(Aim of the task): Please add 46 to each coordinate in the answers below and write out every line of the records from the line with "Task: Select the Image insert tool" through the end of the records, leaving all else unchanged.

(Data supplied):
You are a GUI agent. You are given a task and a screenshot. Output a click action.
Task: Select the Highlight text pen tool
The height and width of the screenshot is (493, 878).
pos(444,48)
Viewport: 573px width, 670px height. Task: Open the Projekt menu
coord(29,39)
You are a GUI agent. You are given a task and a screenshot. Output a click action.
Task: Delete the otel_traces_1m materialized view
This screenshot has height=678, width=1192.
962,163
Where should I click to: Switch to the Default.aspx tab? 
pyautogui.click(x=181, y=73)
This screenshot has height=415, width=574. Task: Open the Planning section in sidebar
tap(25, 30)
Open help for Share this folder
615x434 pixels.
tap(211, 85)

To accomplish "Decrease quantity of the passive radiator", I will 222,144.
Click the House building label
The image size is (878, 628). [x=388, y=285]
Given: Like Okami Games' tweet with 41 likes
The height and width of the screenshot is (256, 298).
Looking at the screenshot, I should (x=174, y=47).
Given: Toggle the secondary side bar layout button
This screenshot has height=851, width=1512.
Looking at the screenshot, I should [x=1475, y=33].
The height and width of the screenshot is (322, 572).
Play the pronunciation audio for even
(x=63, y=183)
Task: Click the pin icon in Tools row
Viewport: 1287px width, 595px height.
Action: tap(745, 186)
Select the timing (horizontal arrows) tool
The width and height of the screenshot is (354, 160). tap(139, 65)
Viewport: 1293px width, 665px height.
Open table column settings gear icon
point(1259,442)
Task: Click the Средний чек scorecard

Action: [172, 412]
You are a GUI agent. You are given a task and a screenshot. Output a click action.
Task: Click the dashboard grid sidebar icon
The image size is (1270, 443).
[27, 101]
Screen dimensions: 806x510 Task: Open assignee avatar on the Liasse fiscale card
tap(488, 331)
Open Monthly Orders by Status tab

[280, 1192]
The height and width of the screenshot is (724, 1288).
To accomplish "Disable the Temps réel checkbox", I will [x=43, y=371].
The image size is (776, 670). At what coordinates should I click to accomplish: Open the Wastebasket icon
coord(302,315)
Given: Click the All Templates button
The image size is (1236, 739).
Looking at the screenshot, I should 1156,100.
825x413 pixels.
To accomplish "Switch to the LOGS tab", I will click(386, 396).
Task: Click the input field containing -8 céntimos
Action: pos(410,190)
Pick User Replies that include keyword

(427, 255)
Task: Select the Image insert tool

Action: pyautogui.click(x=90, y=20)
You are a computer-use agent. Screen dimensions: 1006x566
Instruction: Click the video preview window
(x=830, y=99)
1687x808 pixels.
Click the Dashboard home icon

(Complete output):
Task: Select the Image insert tool

Action: pyautogui.click(x=136, y=66)
You are a computer-use agent. Screen dimensions: 1006x566
Instruction: Click the video preview window
(x=876, y=145)
1687x808 pixels.
Click the Dashboard home icon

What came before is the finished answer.